Su questo ovviamente si sono fatti molti passi avanti. Però sotto il profilo legislativo fin qui ci si è occupati soltanto di ridurre appunto le attività off shore. La soluzione trovata è stata quella di obbligare l’azienda (banca, tlc, etc.) a dire al cliente se il servizio è erogato all’estero o in italia. Ma serve a qualcosa?

Come spesso accade si cerca di risolvere un problema senza ragionare sulle cause dello stesso. L’idea era di ridurre l’uso smodato di manodopera a basso costo trovata in paesi diversi dal nostro. Obiettivo condivisibile ma risultato inefficiente: non necessariamente chi risponde dall’Italia è più professionale di un call center basato all’estero. Se non vi è percezione del fatto che un’attività produce valore, viene valutata solo come un fattore della produzione a costi comprimibili fino a trasformarsi in una commodity. Ovunque venga erogato il servizio. Per paradosso non si fa che favorire la delocalizzazione: un operatore in Albania o in India costerà sempre meno che in Italia.

Ovviamente il diavolo è nei dettagli: se la spinta all’automazione diventa una leva per la riduzione dei costi e per la minore occupazione determina un servizio sostanzialmente peggiore. La customer experience con alcuni grandi gestori di tlc passati quasi completamente ai sistemi automatizzati ce lo conferma.

Per ottenere più qualità occorre infatti connettere i sistemi di call center con il cuore operativo delle imprese garantendo una completa integrazione della comunicazione e delle informazioni. Solo così si possono ottenere notevoli vantaggi sia di costo sia di qualità del servizio rispetto ai canali tradizionali (sportelli fisici, forze vendita,..).
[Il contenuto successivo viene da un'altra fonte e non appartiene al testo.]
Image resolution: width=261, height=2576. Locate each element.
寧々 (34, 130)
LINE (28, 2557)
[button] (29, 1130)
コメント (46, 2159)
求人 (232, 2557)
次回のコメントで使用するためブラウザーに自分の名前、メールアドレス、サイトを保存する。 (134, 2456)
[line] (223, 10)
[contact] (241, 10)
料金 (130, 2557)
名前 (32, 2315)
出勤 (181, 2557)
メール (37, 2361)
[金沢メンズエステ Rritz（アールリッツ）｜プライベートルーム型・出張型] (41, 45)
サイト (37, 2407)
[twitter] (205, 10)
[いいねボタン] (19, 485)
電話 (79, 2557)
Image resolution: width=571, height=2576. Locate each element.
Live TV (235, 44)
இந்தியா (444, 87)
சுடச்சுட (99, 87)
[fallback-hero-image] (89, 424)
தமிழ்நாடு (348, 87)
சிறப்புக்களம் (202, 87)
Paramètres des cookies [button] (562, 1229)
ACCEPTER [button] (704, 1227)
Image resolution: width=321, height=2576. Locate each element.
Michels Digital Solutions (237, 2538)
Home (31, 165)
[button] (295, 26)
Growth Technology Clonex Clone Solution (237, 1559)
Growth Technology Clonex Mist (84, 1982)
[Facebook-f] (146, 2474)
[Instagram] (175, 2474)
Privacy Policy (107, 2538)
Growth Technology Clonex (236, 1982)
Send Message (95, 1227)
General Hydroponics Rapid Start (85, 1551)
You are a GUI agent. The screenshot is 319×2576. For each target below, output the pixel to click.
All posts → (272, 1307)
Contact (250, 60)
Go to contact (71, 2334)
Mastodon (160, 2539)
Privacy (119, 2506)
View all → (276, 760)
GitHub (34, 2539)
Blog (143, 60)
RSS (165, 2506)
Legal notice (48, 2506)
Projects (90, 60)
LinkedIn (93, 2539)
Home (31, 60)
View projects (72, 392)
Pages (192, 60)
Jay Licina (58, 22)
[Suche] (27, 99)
Serve dunque un cambio di passo. Da un lato, come sta già accadendo, si deve supportare la fase di evoluzione del settore. Le aziende più dinamiche a livello globale si stanno attrezzando per fornire servizi che sommano forza lavoro e tecnologie abilitanti in maniera integrata. Il fattore umano resta centrale e l’automazione totale una chimera. per fortuna.

Sotto il profilo normativo e regolamentare è il tempo che si pensi rapidamente ad un modello di certificazione delle aziende che supporti il salto qualitativo e porti valore nel sistema. Ovviamente servono investimenti. Da parte di tutti. Delle imprese, dei committenti che devono mettere a budget il valore della qualità che diventa elemento costitutivo del servizio offerto.

É un tema che impatta anche la tutela dei lavoratori. Solo con regole certe che valorizzino la qualità e che siano rispettate da tutti (contratti nazionali, rispetto di condizioni fiscali e contributive, solidità finanziaria, adozione della clausola sociale) possono garantire buona formazione, buon servizio e, conseguentemente, una occupazione stabile e di qualità.

Se vogliamo evitare la concorrenza sleale occorre fornire un servizio di maggior qualità a consumatori e cittadini. A questo servono regole chiare e semplici “lavora chi è bravo. Lo pago. Mi fa guadagnare”. Partner e non fornitori che spremono i lavoratori. Attraverso questo modello è possibile far crescere un tessuto di aziende solide e orientate agli investimenti, sviluppare le competenze dei lavoratori del settore e in generale promuovere la digitalizzazione del Paese. E ogni euro speso (in Italia) torna con gli interessi. Facile. Facciamolo.